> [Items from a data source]
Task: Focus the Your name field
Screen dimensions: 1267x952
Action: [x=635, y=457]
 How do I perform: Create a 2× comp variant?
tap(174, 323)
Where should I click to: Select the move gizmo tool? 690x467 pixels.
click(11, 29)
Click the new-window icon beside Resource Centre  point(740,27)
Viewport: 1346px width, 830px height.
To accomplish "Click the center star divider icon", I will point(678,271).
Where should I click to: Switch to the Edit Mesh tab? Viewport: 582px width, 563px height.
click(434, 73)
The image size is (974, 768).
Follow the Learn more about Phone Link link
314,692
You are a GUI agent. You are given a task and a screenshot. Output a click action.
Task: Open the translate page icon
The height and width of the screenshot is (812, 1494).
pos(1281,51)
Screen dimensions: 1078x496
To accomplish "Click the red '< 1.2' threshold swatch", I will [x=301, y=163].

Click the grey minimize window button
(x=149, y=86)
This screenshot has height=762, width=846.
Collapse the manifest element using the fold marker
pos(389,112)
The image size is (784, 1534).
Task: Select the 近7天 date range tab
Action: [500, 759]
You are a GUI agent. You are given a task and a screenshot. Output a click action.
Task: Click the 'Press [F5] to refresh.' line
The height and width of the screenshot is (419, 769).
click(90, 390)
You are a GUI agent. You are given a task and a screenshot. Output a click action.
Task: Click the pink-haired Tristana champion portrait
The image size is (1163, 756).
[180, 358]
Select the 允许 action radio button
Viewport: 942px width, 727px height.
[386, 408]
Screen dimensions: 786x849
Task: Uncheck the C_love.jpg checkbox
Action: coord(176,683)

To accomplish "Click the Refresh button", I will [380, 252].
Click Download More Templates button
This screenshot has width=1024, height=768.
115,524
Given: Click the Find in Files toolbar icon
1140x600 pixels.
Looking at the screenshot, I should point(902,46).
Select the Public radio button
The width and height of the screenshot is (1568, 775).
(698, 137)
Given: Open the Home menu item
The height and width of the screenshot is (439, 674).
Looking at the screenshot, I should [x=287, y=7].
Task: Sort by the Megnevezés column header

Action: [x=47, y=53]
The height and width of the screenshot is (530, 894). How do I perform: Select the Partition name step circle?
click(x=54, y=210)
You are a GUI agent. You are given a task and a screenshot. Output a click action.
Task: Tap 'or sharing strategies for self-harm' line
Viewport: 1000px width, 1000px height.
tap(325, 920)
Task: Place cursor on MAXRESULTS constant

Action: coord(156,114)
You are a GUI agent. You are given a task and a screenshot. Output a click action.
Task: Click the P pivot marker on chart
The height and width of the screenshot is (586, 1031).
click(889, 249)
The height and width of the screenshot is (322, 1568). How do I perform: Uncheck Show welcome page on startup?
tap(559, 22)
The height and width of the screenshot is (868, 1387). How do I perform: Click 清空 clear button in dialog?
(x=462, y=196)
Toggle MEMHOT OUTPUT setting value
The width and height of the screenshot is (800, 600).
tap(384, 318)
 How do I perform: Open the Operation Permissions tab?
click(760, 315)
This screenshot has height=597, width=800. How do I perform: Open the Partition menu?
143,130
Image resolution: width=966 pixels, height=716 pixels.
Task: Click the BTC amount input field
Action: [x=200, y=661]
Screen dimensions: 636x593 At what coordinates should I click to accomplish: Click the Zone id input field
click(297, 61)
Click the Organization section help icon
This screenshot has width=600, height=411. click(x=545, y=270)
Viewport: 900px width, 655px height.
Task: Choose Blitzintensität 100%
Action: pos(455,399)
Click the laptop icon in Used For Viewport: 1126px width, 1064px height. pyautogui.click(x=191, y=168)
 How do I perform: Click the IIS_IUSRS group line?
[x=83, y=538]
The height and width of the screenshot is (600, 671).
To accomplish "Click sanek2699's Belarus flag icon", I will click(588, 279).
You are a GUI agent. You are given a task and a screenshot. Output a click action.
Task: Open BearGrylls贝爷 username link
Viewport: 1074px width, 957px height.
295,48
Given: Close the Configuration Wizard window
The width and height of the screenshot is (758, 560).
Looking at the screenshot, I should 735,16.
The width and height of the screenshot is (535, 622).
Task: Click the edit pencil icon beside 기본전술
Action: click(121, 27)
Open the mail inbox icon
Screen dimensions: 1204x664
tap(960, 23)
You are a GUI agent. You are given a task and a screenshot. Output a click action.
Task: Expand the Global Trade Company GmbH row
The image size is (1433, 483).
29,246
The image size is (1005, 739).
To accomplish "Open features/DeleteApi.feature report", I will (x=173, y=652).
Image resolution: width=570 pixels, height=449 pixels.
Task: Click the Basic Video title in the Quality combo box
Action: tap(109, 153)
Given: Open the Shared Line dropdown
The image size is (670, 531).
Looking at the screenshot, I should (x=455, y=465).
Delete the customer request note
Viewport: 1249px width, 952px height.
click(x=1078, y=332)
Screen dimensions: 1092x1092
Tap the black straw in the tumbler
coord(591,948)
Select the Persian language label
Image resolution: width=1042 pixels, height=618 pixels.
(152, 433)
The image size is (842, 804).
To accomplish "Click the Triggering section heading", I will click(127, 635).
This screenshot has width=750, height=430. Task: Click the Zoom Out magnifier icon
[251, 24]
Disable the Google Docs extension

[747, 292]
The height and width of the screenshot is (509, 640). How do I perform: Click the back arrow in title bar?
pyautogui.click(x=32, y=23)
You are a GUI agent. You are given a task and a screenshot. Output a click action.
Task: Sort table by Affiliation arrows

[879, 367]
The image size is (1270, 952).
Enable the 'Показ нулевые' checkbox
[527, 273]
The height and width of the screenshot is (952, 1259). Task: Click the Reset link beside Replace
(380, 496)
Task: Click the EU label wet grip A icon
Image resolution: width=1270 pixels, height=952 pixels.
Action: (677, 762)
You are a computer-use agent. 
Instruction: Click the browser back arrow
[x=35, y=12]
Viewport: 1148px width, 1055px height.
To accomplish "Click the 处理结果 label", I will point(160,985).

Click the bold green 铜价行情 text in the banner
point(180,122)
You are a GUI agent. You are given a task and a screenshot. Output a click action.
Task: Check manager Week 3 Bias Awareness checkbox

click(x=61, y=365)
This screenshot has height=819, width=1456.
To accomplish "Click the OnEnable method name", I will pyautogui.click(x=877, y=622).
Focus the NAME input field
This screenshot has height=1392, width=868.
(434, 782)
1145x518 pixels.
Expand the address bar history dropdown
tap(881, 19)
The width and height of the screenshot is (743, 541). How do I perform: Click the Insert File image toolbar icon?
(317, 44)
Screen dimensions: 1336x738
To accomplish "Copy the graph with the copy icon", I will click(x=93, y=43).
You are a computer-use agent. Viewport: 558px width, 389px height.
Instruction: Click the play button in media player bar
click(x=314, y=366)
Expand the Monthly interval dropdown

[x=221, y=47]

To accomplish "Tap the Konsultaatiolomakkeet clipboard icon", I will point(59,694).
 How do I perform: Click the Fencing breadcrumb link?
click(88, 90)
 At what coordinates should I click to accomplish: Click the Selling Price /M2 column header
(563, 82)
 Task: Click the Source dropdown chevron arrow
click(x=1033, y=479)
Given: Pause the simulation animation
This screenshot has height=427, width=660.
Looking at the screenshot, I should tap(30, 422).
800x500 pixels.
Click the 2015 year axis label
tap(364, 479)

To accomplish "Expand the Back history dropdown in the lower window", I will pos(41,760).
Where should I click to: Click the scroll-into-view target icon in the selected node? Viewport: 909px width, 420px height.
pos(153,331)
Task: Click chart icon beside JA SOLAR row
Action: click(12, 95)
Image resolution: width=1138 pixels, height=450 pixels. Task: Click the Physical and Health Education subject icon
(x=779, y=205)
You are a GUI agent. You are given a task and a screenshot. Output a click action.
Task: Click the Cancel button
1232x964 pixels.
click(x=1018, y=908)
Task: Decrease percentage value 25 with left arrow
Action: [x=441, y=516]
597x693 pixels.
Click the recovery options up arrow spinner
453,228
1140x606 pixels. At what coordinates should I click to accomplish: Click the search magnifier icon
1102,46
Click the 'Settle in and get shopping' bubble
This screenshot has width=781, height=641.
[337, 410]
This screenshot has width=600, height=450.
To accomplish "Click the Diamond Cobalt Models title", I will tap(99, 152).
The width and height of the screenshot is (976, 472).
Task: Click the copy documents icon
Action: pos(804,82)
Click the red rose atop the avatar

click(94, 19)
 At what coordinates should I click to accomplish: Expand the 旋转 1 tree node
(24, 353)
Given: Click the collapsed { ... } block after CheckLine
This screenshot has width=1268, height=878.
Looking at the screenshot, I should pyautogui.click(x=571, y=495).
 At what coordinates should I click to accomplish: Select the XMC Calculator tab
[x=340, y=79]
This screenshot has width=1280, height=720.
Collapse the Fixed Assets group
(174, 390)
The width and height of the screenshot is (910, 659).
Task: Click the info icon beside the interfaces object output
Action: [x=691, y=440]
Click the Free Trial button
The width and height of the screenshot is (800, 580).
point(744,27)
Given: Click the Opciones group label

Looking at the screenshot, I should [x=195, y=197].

> [Work required] Say, as a number only, how many lines of the data contain "computer".

> [Your response] 2